→ GOAL OF THE EXERCISE: For the material that follows, list every line containing the word "computer".

→ SUPPLIED MATERIAL:
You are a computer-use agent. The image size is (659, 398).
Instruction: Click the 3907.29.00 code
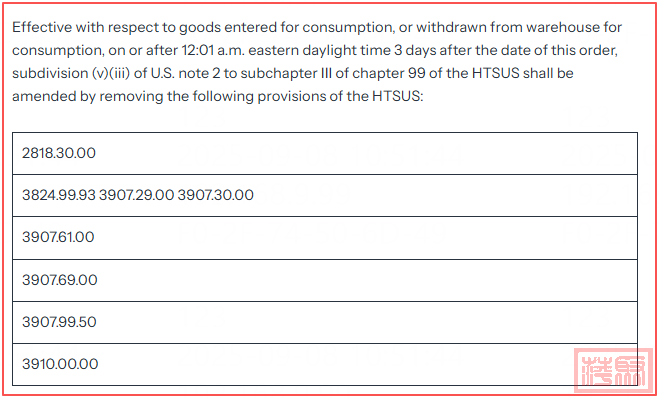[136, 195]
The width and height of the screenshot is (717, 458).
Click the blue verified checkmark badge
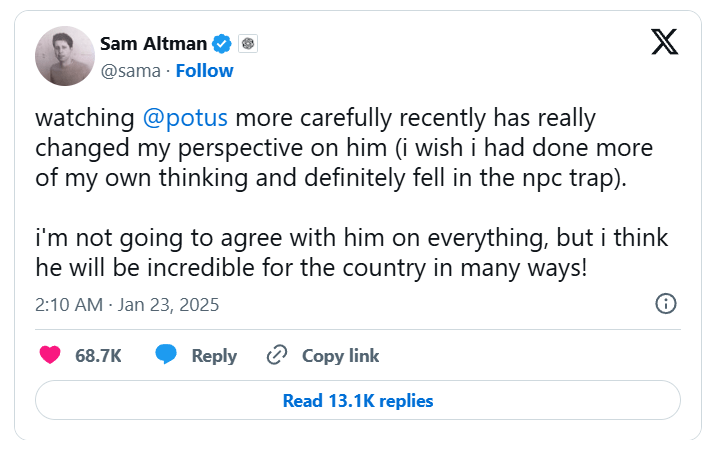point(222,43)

--

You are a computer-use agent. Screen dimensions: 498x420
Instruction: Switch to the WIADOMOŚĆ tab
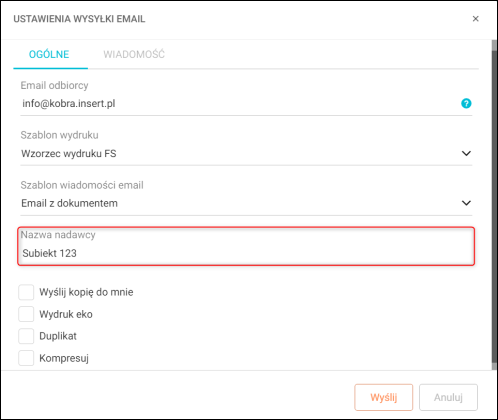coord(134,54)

→ COMPLETED EXERCISE:
You are a computer-use agent. The image size is (659, 398).
You are a computer-use agent. Screen dimensions: 498x420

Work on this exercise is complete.